Cairo, one of the largest cities of the Middle East region, has been experiencing overcrowding for decades. An acute issue of overpopulation has driven many urban planners and government authority figures to develop the resettlement designs and to free space in the Cairo metropolitan area through demolition. The government strived to accomplish two goals in one go: follow Dubai’s lead in building a megacity as well as provide housing for the lower socioeconomic classes. However, the seemingly noble ambition has not yet been satisfied as the plan has gone sideways. In her article ‘Shelter as Capital: The City as Prison/The Housing Question in Egypt’, Sheetal Chhabria mentions the puzzling contrast that has emerged as a consequence of the authoritative effort: ‘Egypt has the largest number of empty homes on a per capita basis worldwide while at the same time having a significant proportion of its population sheltered under the threat of constant eviction’ (Chhabria, 2020). The authorities, in a chase after the Dubai futuristic aesthetic, have over the years prohibited building renovations in certain districts and have later catalysed active demolition of entire neighbourhoods. One of such unfortunate districts is Maspero Triangle that is now just a pile of debris, rubble, and post-destruction dust (El Rashidi, 2018).

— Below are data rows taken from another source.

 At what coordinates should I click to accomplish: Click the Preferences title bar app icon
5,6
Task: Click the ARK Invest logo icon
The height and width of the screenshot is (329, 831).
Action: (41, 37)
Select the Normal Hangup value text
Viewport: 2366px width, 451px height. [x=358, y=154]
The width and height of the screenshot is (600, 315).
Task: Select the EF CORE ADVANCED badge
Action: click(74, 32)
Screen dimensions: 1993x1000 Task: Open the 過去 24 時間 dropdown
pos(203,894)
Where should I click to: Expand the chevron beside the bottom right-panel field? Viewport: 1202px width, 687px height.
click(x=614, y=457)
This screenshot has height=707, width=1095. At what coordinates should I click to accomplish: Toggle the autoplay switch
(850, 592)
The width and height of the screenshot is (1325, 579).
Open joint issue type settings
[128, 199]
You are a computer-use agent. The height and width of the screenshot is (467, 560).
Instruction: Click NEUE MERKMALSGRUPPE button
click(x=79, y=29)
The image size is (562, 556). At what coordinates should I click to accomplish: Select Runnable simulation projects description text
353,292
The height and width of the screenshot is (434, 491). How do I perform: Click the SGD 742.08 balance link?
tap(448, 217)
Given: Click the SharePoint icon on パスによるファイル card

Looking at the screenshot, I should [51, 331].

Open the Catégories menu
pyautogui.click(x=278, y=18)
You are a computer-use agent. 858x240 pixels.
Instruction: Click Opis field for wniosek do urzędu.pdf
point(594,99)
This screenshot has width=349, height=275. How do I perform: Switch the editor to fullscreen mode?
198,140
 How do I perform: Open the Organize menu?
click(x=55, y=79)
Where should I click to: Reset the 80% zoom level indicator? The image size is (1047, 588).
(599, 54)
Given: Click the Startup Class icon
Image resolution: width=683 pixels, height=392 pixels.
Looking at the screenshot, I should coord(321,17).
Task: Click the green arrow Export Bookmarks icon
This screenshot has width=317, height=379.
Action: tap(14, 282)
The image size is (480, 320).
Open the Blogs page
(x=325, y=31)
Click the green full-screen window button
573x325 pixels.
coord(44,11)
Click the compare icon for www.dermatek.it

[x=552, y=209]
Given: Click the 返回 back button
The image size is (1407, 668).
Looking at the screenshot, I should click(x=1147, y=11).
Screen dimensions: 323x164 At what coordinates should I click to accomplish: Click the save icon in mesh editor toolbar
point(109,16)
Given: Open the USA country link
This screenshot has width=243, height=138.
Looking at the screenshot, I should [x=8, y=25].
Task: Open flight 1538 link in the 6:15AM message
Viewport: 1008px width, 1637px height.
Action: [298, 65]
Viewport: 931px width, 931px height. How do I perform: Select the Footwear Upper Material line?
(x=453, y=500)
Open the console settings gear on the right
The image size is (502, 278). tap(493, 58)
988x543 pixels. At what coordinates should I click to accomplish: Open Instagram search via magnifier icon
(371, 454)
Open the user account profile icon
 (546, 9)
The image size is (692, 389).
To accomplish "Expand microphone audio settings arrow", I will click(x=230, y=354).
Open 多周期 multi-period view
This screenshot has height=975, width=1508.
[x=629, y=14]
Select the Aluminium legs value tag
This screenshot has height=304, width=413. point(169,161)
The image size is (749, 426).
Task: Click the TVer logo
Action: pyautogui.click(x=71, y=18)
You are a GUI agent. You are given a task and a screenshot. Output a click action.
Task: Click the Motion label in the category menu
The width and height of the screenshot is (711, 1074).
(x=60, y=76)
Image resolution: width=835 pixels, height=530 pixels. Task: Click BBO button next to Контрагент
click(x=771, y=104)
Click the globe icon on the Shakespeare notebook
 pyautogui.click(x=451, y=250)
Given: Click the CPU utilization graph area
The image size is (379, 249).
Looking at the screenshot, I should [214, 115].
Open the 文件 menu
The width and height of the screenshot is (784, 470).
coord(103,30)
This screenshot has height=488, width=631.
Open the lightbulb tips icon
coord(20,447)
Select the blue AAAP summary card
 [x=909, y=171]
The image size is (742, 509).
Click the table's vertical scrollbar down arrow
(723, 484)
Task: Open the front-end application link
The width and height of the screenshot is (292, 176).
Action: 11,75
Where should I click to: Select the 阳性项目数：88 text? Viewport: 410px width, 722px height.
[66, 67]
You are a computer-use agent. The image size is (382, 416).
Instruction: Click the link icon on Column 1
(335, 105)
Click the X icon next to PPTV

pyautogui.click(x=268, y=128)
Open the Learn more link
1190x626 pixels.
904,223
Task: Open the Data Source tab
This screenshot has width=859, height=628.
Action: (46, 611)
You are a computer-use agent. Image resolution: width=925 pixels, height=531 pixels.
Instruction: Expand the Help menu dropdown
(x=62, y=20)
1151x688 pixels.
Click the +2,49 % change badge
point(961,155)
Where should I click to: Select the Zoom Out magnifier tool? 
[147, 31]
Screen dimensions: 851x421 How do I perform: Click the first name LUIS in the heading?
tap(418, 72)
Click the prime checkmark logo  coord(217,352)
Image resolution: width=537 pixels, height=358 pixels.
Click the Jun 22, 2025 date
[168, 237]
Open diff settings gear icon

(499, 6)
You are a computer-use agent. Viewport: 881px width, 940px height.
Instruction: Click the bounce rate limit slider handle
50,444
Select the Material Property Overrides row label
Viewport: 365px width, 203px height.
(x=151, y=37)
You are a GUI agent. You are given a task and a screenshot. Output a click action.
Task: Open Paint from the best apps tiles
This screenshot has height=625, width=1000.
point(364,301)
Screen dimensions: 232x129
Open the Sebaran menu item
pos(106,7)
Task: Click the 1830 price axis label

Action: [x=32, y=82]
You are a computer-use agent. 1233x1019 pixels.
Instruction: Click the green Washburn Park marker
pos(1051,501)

Maspero Triangle has a long and rich history spanning many centuries. Despite always being owned by either the wealthy upper class or government authorities, it provided housing for their servants from the late 1800s (El Rashidi, 2018). When the land was sold in the middle of the twentieth century, the residents were guaranteed permission to stay in their apartments and to have stable rent prices. However, once the government took over the land in 1968, both the policies and those reassuring guarantees were ignored. Maspero Triangle eventually became one of the primary demolition sites in Cairo while the former residents were forcefully relocated to Asmarat – a model housing project for slum dwellers and low-income families (figure 2). While on paper the newly constructed neighbourhood might sound appealing, in reality the architecture feels cold, unwelcoming, and inhumane. These physical attributes are seen socially, too. Despite being promised the right to live at Maspero Triangle, that right was impudently violated as former inhabitants of Maspero Triangle were moved to Asmarat without their consent after their homes were demolished.
Image 2: Asmarat – the bleak government-constructed housing development to which those living in the Maspero Triangle were forcibly removed
Echo Park Lake, Los Angeles
As in Cairo, the government of the City of Los Angeles commits violent acts towards self-built homes forcing their removal. The living styles and forms of psychological harm, however, are quite different. In Cairo, the government’s demolition of what are seemingly permanent residences is central to the violence; the destruction is carried out by an operative in a bulldozer machine towards a built structure. In Los Angeles, the cruelty is embedded in forced nomadism and an ephemerality of living quarters; the destruction is committed face-to-face, between police officers and citizens. By removing tented homes, the city is able to make these individuals instantaneously erased from space.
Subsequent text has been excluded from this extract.